* What the task asks *
Pull out each line of the records holding the string "Select".

Dataset items:
————

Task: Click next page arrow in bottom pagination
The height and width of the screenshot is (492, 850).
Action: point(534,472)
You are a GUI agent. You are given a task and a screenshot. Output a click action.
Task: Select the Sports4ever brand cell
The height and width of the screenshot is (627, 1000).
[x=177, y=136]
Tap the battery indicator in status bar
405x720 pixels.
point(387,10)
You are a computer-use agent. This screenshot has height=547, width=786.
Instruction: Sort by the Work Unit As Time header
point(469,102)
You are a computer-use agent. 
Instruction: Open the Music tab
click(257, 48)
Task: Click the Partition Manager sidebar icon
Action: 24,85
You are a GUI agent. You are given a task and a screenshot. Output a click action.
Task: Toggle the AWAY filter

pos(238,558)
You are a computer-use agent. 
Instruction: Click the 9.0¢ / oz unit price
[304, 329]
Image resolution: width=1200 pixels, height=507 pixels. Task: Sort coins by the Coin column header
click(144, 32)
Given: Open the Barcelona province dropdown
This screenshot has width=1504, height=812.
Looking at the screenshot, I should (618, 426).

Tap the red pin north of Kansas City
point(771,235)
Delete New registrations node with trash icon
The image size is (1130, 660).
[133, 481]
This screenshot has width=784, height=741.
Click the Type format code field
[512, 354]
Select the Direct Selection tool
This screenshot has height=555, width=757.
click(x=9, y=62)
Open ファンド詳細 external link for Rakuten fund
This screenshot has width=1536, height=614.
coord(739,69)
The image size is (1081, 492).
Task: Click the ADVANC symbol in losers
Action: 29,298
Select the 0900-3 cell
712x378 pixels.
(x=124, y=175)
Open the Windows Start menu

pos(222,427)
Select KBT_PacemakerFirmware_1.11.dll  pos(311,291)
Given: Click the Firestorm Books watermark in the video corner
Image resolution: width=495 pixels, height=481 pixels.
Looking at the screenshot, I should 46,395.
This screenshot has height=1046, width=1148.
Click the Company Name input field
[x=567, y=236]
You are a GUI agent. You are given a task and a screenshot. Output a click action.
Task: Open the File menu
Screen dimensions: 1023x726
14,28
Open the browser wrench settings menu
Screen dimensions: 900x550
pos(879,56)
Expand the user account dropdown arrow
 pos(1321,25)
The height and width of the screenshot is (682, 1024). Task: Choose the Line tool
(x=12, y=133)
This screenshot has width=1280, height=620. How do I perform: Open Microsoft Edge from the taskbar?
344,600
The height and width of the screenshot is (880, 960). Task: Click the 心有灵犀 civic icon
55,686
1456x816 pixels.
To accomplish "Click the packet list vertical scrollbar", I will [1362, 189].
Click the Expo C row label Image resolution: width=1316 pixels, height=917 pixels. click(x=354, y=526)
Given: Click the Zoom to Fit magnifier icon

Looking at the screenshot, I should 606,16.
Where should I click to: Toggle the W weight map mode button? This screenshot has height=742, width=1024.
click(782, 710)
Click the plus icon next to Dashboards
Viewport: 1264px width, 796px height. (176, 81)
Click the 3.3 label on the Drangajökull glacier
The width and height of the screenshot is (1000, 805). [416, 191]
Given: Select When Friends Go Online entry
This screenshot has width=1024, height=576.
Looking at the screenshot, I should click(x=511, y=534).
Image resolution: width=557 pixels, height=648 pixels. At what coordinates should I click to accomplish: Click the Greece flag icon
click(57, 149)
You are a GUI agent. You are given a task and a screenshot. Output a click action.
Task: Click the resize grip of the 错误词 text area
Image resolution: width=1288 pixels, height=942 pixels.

————

* Answer to this exercise *
Task: Select the Sports4ever brand cell
Select the Direct Selection tool
Select the 0900-3 cell
Select KBT_PacemakerFirmware_1.11.dll  pos(311,291)
Given: Select When Friends Go Online entry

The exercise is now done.